Mevsimler, öyle sessiz gemiler gibi penceremin önünden geçip gidiyor.
Aldırmaz bir şaşkınlıkla söylenmiş küçük cümlelerle dokunabiliyorum kendince akan zamana.
“A, yaz bitmiş,” “hava sertleşiyor,” “köşedeki kestaneciyi gördünüz mü?”
Böyle küçük cümleciklerin içine sığdığı kısacık anlarda bir anlamsızlık rüzgârı da zihnime değiveriyor, “niye bütün bunlar” sorusuyla birlikte.
Bir “beyhudelik” duygusu var bu soruda.
Ama bu, bir sonuç alamamanın yarattığı “beyhude bunlar” duygusu değil, tam tersine, artık bitmiş, sonuna gelmiş, önlenemez bir değişimin ne olursa olsun süreceğini sezmenin getirdiği bir duygu.
Hiçbir şey yapmasak, hiçbir şey yazmasak da Türkiye bu büyük değişimini devam ettirecek.
Bundan sonrası artık bir “zaman” meselesi.
Zihniyet dünyasını kireç kuyuları gibi dondurmuş klişeleri tekrar etmenin “düşünce” olarak kabul edilebildiği bu ülkede nasıl olsa yakında hayatın gerçekleri “o donmuş kireç kuyularını” parçalayacak.
Türkiye yepyeni bir hedefe doğru eski alışkanlıklarının içinde huysuzlanarak gidiyor.
Belki de bu dönemin en eğlenceli yanı, “kaçınılmaz” bir değişimle, insanların değiştirmemekte ısrar ettikleri alışkanlıklarının birbirine çarpıp duran çelişkilerini izlemek.
Başbakan, içerde ve dışarıda büyük açılımlar yapıyor, değişimi en iyi algılayan politikacı olduğunu hem Türkiye’ye hem dünyaya gösteriyor.
Ama değişmek yorucu.
Bu değişimci siyasetçi, bir bakıyorsunuz uzun sürmüş bir balodan eve dönmüş bir adam gibi esvaplarını çıkartıp “alıştığı” eski elbiselerini sırtına geçiriyor.
Genelkurmay, siyasete müdahale edebilmek için art arda yaptığı hatalarla sürekli mevzi kaybediyor, siyasetin dışına, kendi doğal yerine doğru itiliyor.
Bu arada, eski alışkanlıkların getirdiği pervasızlıkla hazırladığı darbe belgeleri ortaya çıkıyor.

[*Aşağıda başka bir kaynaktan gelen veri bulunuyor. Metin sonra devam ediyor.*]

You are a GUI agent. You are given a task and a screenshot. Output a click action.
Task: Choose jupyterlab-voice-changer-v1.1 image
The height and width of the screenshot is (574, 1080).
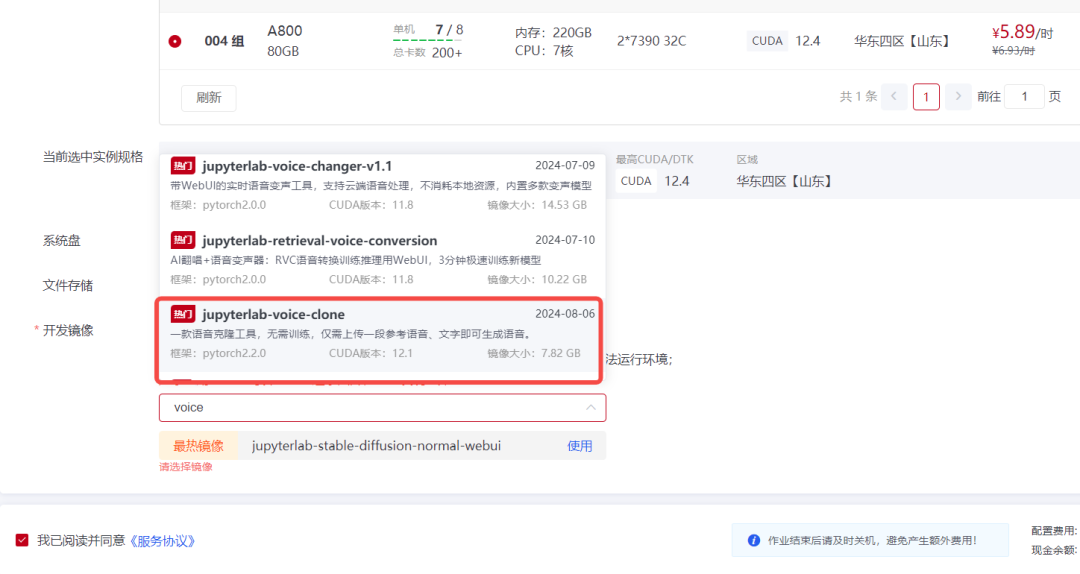click(x=296, y=166)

Bu belgeler, ordunun durduğu noktanın yanlışlığını da gösteriyor.
O “açılımcı ve değişimci” başbakanın bu aşamada güçlü bir hamle yapması, bir başbakanın üstüne düşeni yerine getirmesi beklenirken, başbakan eski alışkanlıkların içine kayıyor.
Genelkurmay başkanıyla bir görüşme yapıyor ve susuyor.
Başbakanın durabileceği ya da susabileceği bir yerde değiliz.
Ordu başbakana bağlı.
Ordunun içinde darbe hazırlıkları yapılmış, yasa çiğnenmiş, başbakan bu meselenin hallini genelkurmay başkanına bırakamaz.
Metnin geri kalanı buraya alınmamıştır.